→ **WHAT TO PRODUCE**
Once you find the line with "This screenshot has width=900, height=512." in the entries below, return exactly every line from it through the line with "Pick Sometimes for".

→ **DATA FOR THIS TASK**
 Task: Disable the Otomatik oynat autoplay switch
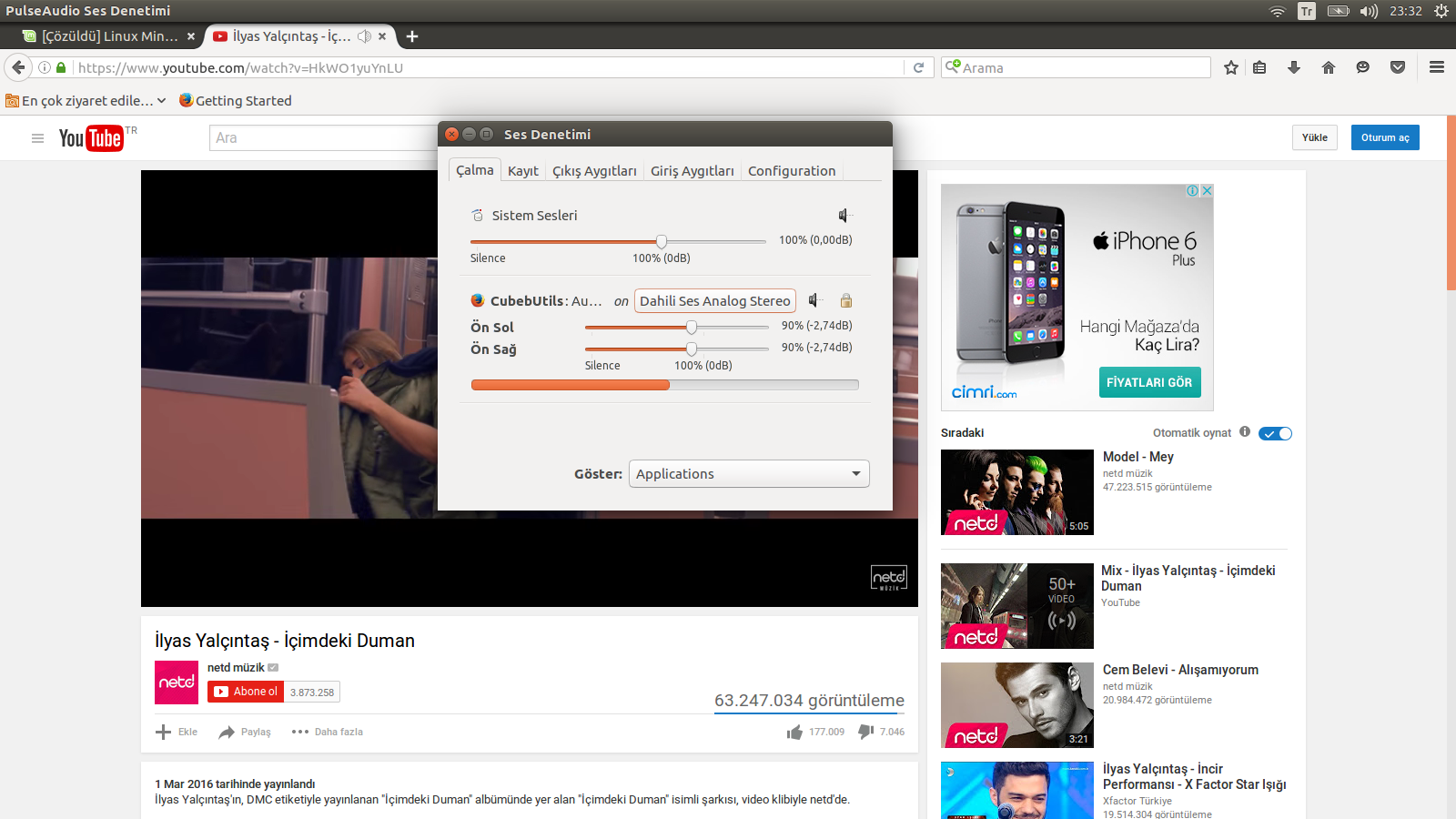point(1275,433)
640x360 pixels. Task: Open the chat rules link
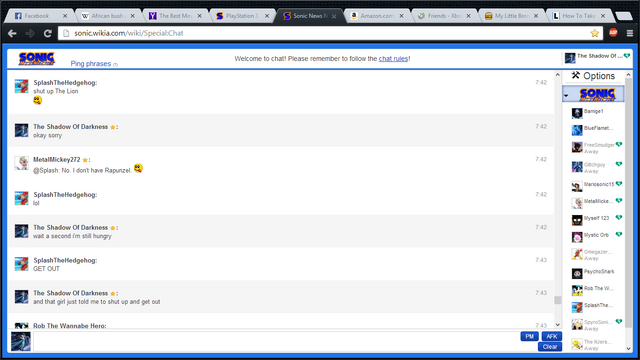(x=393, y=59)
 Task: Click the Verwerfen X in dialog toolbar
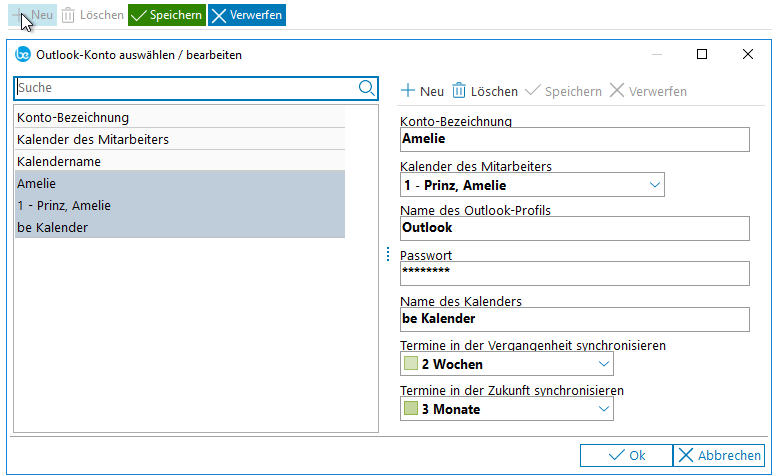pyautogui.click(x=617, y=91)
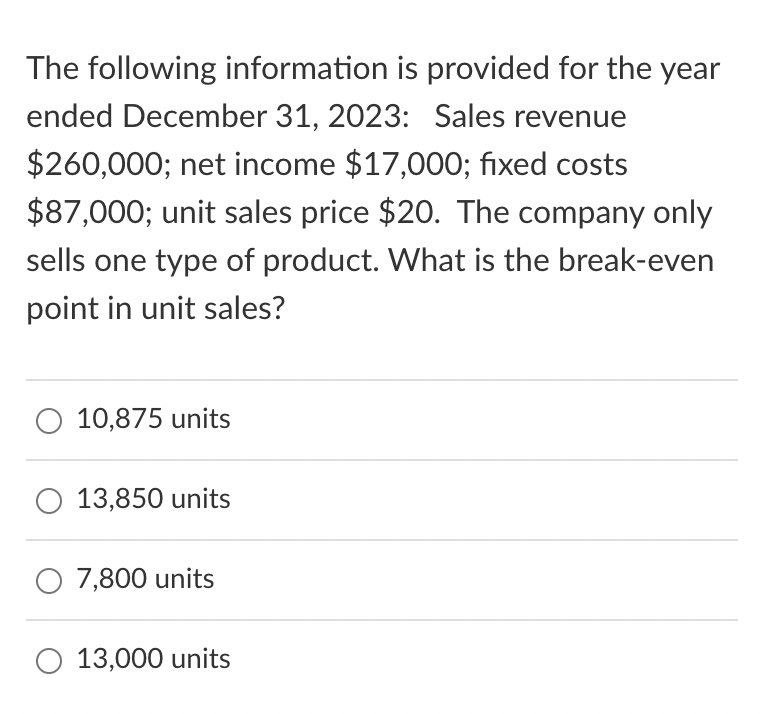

==

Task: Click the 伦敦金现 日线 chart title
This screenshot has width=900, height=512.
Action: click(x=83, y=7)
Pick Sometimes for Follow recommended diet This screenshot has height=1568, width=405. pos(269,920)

→ **ANSWER SECTION**
This screenshot has width=900, height=512.
Action: click(x=83, y=7)
Pick Sometimes for Follow recommended diet This screenshot has height=1568, width=405. pos(269,920)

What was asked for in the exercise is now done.